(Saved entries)
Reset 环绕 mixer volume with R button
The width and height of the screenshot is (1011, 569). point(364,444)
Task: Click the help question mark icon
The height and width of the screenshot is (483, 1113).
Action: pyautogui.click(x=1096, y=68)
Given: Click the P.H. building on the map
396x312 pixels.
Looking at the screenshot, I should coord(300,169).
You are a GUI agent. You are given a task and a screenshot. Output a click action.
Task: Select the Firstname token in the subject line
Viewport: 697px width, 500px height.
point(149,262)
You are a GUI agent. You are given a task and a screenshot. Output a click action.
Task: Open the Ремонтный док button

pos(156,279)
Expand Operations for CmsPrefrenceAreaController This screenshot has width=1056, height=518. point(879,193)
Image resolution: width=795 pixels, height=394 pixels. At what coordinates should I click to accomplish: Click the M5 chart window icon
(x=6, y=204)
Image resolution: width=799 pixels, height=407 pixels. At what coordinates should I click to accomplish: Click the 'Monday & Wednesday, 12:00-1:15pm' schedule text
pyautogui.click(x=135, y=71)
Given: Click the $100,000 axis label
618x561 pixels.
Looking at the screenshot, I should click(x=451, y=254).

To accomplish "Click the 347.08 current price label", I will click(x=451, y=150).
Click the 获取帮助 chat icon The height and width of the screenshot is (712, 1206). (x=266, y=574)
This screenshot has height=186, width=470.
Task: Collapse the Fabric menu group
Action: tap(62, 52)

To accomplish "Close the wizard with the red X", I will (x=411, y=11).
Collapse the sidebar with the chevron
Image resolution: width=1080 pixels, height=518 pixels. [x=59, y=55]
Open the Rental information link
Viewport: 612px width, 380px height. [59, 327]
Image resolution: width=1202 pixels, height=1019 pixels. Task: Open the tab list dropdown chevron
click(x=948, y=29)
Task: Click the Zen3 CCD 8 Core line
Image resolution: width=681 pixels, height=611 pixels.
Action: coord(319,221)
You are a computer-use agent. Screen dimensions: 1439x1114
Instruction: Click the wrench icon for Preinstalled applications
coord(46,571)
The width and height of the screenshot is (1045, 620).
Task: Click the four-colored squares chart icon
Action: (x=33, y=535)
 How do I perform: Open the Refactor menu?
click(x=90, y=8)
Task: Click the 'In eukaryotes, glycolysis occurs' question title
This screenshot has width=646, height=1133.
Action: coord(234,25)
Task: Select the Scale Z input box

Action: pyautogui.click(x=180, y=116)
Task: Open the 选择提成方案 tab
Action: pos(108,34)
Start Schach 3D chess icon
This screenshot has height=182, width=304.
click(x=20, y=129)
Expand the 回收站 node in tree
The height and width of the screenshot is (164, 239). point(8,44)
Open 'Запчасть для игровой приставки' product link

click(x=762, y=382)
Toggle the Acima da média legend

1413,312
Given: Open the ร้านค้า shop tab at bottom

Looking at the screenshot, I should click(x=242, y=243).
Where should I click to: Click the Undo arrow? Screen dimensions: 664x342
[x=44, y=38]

• **What is needed**: Quote all of the lines above word for word.

• **Exercise response**:
Reset 环绕 mixer volume with R button
The width and height of the screenshot is (1011, 569). point(364,444)
Task: Click the help question mark icon
The height and width of the screenshot is (483, 1113).
Action: pyautogui.click(x=1096, y=68)
Given: Click the P.H. building on the map
396x312 pixels.
Looking at the screenshot, I should coord(300,169).
You are a GUI agent. You are given a task and a screenshot. Output a click action.
Task: Select the Firstname token in the subject line
Viewport: 697px width, 500px height.
point(149,262)
You are a GUI agent. You are given a task and a screenshot. Output a click action.
Task: Open the Ремонтный док button

pos(156,279)
Expand Operations for CmsPrefrenceAreaController This screenshot has width=1056, height=518. point(879,193)
Image resolution: width=795 pixels, height=394 pixels. At what coordinates should I click to accomplish: Click the M5 chart window icon
(x=6, y=204)
Image resolution: width=799 pixels, height=407 pixels. At what coordinates should I click to accomplish: Click the 'Monday & Wednesday, 12:00-1:15pm' schedule text
pyautogui.click(x=135, y=71)
Given: Click the $100,000 axis label
618x561 pixels.
Looking at the screenshot, I should click(x=451, y=254).

To accomplish "Click the 347.08 current price label", I will click(x=451, y=150).
Click the 获取帮助 chat icon The height and width of the screenshot is (712, 1206). (x=266, y=574)
This screenshot has height=186, width=470.
Task: Collapse the Fabric menu group
Action: tap(62, 52)

To accomplish "Close the wizard with the red X", I will (x=411, y=11).
Collapse the sidebar with the chevron
Image resolution: width=1080 pixels, height=518 pixels. [x=59, y=55]
Open the Rental information link
Viewport: 612px width, 380px height. [59, 327]
Image resolution: width=1202 pixels, height=1019 pixels. Task: Open the tab list dropdown chevron
click(x=948, y=29)
Task: Click the Zen3 CCD 8 Core line
Image resolution: width=681 pixels, height=611 pixels.
Action: coord(319,221)
You are a computer-use agent. Screen dimensions: 1439x1114
Instruction: Click the wrench icon for Preinstalled applications
coord(46,571)
The width and height of the screenshot is (1045, 620).
Task: Click the four-colored squares chart icon
Action: (x=33, y=535)
 How do I perform: Open the Refactor menu?
click(x=90, y=8)
Task: Click the 'In eukaryotes, glycolysis occurs' question title
This screenshot has width=646, height=1133.
Action: coord(234,25)
Task: Select the Scale Z input box

Action: pyautogui.click(x=180, y=116)
Task: Open the 选择提成方案 tab
Action: pos(108,34)
Start Schach 3D chess icon
This screenshot has height=182, width=304.
click(x=20, y=129)
Expand the 回收站 node in tree
The height and width of the screenshot is (164, 239). point(8,44)
Open 'Запчасть для игровой приставки' product link

click(x=762, y=382)
Toggle the Acima da média legend

1413,312
Given: Open the ร้านค้า shop tab at bottom

Looking at the screenshot, I should click(x=242, y=243).
Where should I click to: Click the Undo arrow? Screen dimensions: 664x342
[x=44, y=38]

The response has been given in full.